> [Reading passage]
.....
Til Death Do Us Part: Carmen and Dave (often written Til Death Do Us Part: Carmen + Dave or Til Death Do Us Part: Carmen & Dave) is a reality television show produced by Fernando Hernández for MTV. It followed the lives of Carmen Electra and Dave Navarro through the events leading up to their anything-but-traditional wedding, culminating with the marriage ceremony and reception. The show first aired on MTV on January 21, 2004, and ran for 7 episodes. The final episode aired on March 3, 2004.

Electra and Navarro were married on November 22, 2003. The couple separated on July 18, 2006, and Electra filed for divorce on August 10, 2006. On February 20, 2007, their divorce was finalized.

Origin 
Unlike Newlyweds: Nick and Jessica and The Osbournes, Til Death Do Us Part: Carmen and Dave concerns only one facet of the subjects' lives: preparations for their wedding. MTV approached Electra and Navarro about producing a wedding series after the couple made Carmen and Dave: An MTV Love Story. That series aired in 2002 and documented the couple's courtship. Electra and Navarro, engaged since August 14, 2001, had been putting off their wedding, but the show forced them to set a date for their nuptials.
.....
> [Recorded data]
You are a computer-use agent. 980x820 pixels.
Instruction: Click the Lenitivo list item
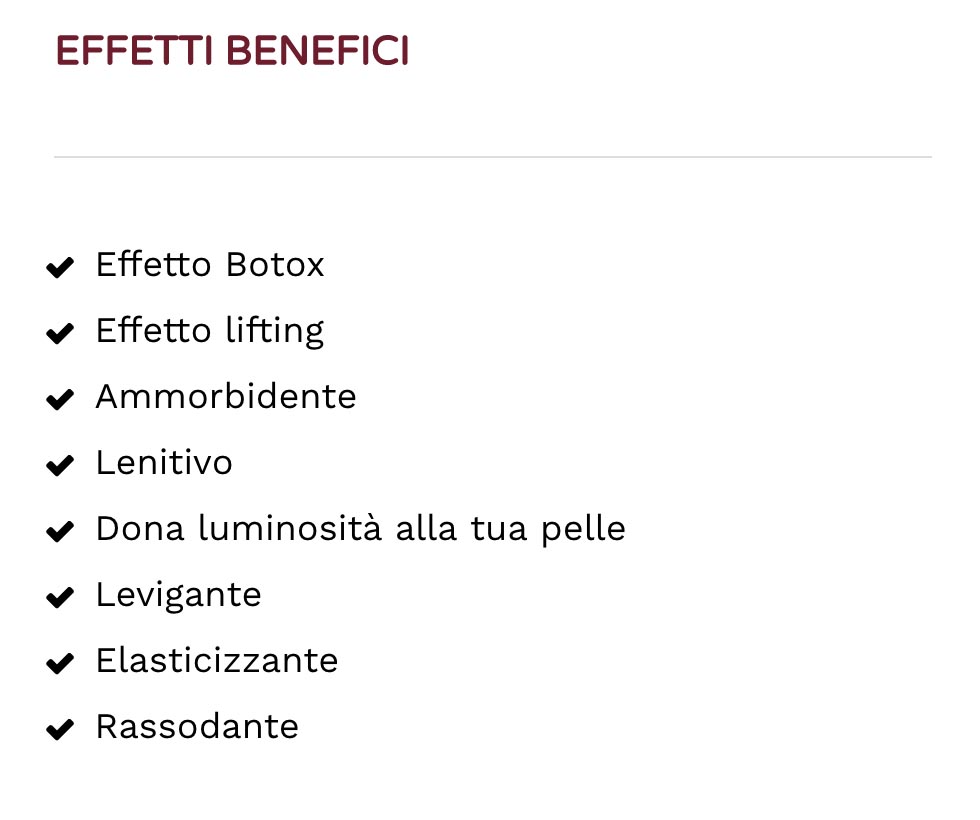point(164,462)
.....
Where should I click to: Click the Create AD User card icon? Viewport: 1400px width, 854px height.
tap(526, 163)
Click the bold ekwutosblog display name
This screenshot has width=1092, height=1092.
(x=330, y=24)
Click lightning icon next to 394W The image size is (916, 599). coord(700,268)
.....
> [Given problem A] In the article about the MTV wedding show, on what date did Carmen Electra and Dave Navarro get married?
> [Given problem B] Quote the passage of the article about the MTV wedding show between "Til Death Do Us Part: Carmen and Dave (often" and "March 3, 2004.", inclusive.
> [Given problem C] Continue the article about the MTV wedding show, starting after its final sentence.

> [Task answer A] November 22, 2003.

> [Task answer B]
Til Death Do Us Part: Carmen and Dave (often written Til Death Do Us Part: Carmen + Dave or Til Death Do Us Part: Carmen & Dave) is a reality television show produced by Fernando Hernández for MTV. It followed the lives of Carmen Electra and Dave Navarro through the events leading up to their anything-but-traditional wedding, culminating with the marriage ceremony and reception. The show first aired on MTV on January 21, 2004, and ran for 7 episodes. The final episode aired on March 3, 2004.

> [Task answer C]
The show tried to capture the reality of Electra and Navarro's relationship, but according to Navarro, reality TV is an impossibility "because you're not gonna be real with an eight-man crew in your house." He describes the show's product as "the most realistic portrayal of . . . life with eight guys with cameras around."

Follow-up 
The stress of making a reality show can be difficult on a marriage, as evidenced by the breakup of Nick Lachey and Jessica Simpson, but it was apparently not the source of trouble for Electra and Navarro. Electra has denied the existence of any "MTV curse" and said that the reality shows she did with Navarro were not responsible for their later divorce.

Cast 
 Carmen Electra
 Dave Navarro
 Daisy, their pet Yorkshire Terrier (uncredited).

Episodes 
The series aired on Wednesday evenings from January 21 to March 3, 2004.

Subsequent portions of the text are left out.